**Assignment:**
Which lines in the records below contain the word "computer"? Copy each one.

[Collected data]

_ _ _ _ _ _ _

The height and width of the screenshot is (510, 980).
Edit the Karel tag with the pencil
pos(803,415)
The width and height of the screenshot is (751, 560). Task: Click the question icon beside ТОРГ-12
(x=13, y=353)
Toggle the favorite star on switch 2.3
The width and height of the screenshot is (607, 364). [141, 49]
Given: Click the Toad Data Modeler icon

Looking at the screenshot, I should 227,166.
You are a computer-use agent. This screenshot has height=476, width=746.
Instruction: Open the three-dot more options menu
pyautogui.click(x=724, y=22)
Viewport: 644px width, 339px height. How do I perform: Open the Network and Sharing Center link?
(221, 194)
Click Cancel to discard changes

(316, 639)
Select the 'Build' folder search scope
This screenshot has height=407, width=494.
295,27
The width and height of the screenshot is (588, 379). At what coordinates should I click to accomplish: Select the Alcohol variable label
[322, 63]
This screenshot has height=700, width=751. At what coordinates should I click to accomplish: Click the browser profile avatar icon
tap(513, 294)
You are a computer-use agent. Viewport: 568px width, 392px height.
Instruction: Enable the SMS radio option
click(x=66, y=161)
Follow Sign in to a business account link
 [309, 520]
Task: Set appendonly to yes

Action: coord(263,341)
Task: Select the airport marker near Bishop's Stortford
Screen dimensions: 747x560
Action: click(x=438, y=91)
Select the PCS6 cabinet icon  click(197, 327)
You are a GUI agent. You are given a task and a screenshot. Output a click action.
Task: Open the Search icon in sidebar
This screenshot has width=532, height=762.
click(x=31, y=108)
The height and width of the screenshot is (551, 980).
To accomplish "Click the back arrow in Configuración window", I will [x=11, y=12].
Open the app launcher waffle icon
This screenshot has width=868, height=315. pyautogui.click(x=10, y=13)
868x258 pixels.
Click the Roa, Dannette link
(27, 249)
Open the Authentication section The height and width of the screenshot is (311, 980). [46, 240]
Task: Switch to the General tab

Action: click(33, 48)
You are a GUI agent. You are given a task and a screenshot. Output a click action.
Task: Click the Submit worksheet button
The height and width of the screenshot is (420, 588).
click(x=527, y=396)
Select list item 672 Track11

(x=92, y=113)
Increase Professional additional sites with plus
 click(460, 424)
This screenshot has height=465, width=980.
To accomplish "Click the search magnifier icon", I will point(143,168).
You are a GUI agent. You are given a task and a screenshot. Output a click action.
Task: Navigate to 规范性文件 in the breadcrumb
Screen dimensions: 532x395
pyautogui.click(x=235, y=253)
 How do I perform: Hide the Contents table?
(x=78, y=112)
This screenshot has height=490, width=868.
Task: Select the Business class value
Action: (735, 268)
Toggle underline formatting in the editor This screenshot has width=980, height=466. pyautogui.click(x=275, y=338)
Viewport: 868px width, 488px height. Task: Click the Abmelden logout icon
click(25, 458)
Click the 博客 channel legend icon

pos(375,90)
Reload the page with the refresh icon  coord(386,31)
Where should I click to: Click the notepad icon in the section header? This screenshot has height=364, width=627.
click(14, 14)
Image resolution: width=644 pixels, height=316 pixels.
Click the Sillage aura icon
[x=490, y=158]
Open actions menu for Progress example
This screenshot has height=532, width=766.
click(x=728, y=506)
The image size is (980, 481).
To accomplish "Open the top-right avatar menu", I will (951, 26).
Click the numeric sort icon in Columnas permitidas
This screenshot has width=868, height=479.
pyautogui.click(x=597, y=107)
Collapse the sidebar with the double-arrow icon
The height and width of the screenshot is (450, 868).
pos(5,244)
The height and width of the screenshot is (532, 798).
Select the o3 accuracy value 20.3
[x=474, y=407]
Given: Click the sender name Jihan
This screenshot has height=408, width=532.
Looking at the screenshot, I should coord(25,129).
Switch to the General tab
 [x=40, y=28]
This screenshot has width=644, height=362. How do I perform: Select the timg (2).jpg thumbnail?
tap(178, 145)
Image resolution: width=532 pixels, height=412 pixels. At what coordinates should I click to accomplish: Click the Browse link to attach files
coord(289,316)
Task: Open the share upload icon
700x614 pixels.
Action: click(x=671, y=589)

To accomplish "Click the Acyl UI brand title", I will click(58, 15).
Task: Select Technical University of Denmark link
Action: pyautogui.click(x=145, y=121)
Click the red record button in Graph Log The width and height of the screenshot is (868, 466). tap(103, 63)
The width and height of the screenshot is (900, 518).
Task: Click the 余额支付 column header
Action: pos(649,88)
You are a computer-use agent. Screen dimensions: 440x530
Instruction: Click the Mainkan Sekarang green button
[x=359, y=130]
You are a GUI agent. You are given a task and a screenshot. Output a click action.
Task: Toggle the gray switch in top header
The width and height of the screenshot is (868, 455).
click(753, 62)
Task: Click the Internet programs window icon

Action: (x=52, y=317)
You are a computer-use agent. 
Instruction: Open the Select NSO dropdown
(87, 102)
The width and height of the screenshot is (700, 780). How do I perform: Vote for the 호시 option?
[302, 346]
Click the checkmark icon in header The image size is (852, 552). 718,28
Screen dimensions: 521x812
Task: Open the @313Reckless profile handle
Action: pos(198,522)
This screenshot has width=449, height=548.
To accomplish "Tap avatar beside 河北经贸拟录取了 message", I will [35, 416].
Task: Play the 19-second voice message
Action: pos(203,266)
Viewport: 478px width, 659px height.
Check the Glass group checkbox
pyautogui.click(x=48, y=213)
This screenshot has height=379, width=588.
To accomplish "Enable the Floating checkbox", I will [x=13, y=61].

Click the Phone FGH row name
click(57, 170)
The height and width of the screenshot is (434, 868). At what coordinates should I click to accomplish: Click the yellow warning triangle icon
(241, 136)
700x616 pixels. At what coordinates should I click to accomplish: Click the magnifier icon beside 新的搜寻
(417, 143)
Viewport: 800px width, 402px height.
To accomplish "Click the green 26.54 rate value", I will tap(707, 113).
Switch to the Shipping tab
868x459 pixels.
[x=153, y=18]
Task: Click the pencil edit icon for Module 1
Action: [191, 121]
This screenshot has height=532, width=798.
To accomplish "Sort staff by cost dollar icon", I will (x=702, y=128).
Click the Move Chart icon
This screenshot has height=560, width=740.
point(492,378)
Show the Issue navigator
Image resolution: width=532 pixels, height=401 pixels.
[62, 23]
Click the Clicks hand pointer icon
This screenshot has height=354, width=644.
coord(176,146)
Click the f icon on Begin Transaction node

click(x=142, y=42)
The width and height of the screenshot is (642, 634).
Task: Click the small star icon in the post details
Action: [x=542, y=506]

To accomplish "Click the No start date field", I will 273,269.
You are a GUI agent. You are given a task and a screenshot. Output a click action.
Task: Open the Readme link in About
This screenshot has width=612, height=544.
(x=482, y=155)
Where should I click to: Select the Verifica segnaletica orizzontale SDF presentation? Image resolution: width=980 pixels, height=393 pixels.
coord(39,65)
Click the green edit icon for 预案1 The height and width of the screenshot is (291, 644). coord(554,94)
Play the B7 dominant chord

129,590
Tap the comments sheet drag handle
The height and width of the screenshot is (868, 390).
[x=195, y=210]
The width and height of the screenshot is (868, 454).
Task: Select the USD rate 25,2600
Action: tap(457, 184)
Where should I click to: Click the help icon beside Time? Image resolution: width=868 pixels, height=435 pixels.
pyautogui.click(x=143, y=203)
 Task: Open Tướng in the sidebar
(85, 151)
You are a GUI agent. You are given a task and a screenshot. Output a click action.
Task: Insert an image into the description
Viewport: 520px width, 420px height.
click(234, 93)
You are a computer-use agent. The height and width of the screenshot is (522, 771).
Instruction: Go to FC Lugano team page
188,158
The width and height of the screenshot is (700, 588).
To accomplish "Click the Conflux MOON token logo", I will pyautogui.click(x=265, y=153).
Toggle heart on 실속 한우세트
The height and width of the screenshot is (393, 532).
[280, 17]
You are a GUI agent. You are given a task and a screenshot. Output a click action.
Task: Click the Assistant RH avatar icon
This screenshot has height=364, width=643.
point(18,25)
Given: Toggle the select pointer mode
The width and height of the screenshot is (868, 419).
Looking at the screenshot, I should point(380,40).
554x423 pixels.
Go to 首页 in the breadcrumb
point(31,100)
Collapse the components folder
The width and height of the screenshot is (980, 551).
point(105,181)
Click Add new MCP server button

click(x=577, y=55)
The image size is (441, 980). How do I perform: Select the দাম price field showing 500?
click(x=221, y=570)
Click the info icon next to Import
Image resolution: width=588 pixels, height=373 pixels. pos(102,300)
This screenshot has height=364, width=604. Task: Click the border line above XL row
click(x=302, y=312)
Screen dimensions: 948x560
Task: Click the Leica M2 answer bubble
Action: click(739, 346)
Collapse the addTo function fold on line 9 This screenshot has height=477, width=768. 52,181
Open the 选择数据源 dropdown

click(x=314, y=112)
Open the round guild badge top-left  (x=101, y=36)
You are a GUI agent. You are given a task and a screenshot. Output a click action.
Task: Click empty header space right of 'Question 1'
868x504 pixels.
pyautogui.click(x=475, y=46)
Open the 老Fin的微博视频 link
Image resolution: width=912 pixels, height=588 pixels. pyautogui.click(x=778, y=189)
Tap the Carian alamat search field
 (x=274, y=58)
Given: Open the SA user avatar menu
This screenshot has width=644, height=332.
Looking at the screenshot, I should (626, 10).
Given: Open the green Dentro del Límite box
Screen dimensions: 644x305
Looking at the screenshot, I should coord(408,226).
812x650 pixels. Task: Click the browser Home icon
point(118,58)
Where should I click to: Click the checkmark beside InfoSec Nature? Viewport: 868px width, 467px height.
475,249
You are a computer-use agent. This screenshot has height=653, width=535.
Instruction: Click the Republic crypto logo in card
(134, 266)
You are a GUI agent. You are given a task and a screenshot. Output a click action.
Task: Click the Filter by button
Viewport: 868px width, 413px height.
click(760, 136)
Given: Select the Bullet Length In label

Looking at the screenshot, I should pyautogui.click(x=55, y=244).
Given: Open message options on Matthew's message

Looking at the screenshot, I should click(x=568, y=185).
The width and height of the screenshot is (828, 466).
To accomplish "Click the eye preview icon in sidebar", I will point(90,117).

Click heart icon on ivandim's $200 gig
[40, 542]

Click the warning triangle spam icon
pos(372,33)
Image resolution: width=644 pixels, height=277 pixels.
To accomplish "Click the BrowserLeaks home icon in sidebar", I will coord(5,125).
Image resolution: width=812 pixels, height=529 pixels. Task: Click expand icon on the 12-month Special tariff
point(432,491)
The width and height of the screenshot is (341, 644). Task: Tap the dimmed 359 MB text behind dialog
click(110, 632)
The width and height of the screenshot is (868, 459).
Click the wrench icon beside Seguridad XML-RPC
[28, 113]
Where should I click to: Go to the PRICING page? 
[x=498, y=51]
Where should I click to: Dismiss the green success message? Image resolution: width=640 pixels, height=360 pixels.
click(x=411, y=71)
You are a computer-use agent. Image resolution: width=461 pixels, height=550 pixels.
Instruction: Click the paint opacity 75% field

_ _ _ _ _ _ _

**Response:**
You are a computer-use agent. This screenshot has height=476, width=746.
You are a computer-use agent. Viewport: 568px width, 392px height.
You are a computer-use agent. Screen dimensions: 440x530
You are a computer-use agent. 
You are a computer-use agent. The height and width of the screenshot is (522, 771).
You are a computer-use agent. This screenshot has height=653, width=535.
You are a computer-use agent. Image resolution: width=461 pixels, height=550 pixels.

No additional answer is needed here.